*Prompt A*.
Turn the part of the records that opens with the line containing "Where should I click to: Click" and closes with the line containing "Decrease GPU P6" into a Markdown table with the columns Row and Line. Put one numbered row per line, and leave out blank lines.

• • •

Africa’s forgotten war
For two years Ethiopia and Eritrea fought over a rugged border in what became the 20th century’s last great conventional war. But the question remains: who won?
For two years Eritrea and Ethiopia fought bitterly over the disputed border
The 1990s offered little respite for Africa, with bloodshed and disorder carving a destructive path from Freetown to Mogadishu. As the decade neared its end one of the continent’s youngest states was proving to be a difficult neighbour. Eritrea gained its independence in 1993 after 32 years of struggle against Ethiopia, which had itself almost collapsed following the overthrow of its Soviet-backed Marxist Derg regime in 1985 and the subsequent internal conflicts that followed.
When Eritrea’s tough freedom fighters, clad in their iconic leather sandals, seized the colonial city of Asmara in 1991, a new state was cobbled together under the People’s Front for Democracy and Justice (PFDJ) and its taciturn strongman Isaias Afwerki. But as ideal as the country’s territory looked on the map – flanked by the Red Sea on one side and a tranquil land border with Sudan on the other – Eritrea was soon bickering with neighbouring countries over unclaimed land, first with Djibouti over their overlapping geography, next with Yemen because of uninhabited islands, and then with its former nemesis Ethiopia, as a new border couldn’t be drawn up between them.

• • •

*Prompt B*.
According to the passage on Africa's forgotten war, what led Eritrea into disputes with Yemen and with Ethiopia?

• • •

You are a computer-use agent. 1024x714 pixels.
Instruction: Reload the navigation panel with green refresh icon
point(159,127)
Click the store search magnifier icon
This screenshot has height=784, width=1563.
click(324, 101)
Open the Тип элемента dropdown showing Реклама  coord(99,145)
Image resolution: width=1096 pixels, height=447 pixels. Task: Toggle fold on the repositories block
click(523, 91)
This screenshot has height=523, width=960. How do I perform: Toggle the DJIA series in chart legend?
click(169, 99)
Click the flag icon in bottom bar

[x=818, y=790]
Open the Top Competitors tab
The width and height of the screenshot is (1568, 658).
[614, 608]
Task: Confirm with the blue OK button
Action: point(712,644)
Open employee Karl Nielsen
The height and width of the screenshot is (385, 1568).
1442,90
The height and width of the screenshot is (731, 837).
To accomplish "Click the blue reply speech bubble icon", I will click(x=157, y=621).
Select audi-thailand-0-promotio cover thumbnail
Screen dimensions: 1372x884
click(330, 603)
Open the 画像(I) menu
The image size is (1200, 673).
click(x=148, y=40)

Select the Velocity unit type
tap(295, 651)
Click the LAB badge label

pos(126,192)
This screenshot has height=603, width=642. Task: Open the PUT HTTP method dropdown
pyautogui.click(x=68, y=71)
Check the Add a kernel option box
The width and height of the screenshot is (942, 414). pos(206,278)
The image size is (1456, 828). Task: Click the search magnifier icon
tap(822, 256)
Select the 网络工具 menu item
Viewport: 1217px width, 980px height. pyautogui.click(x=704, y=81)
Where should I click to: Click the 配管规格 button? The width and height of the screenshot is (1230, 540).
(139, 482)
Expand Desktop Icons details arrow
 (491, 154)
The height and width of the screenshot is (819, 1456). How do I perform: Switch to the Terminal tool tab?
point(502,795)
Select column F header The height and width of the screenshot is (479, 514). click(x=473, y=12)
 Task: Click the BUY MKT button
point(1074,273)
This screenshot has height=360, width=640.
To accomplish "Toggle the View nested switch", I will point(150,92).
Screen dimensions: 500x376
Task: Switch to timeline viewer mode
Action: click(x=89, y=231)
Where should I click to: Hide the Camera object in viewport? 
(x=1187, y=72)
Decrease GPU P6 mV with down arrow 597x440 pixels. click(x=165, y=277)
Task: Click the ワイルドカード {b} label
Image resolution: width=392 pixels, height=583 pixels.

• • •

*Exercise answer A*.
| Row | Line |
|---|---|
| 1 | Where should I click to: Click the 配管规格 button? The width and height of the screenshot is (1230, 540). |
| 2 | (139, 482) |
| 3 | Expand Desktop Icons details arrow |
| 4 |  (491, 154) |
| 5 | The height and width of the screenshot is (819, 1456). How do I perform: Switch to the Terminal tool tab? |
| 6 | point(502,795) |
| 7 | Select column F header The height and width of the screenshot is (479, 514). click(x=473, y=12) |
| 8 |  Task: Click the BUY MKT button |
| 9 | point(1074,273) |
| 10 | This screenshot has height=360, width=640. |
| 11 | To accomplish "Toggle the View nested switch", I will point(150,92). |
| 12 | Screen dimensions: 500x376 |
| 13 | Task: Switch to timeline viewer mode |
| 14 | Action: click(x=89, y=231) |
| 15 | Where should I click to: Hide the Camera object in viewport?  |
| 16 | (x=1187, y=72) |
| 17 | Decrease GPU P6 mV with down arrow 597x440 pixels. click(x=165, y=277) |

*Exercise answer B*.
Eritrea quarreled with Yemen over uninhabited islands. It clashed with Ethiopia because a new border could not be drawn up between the two countries.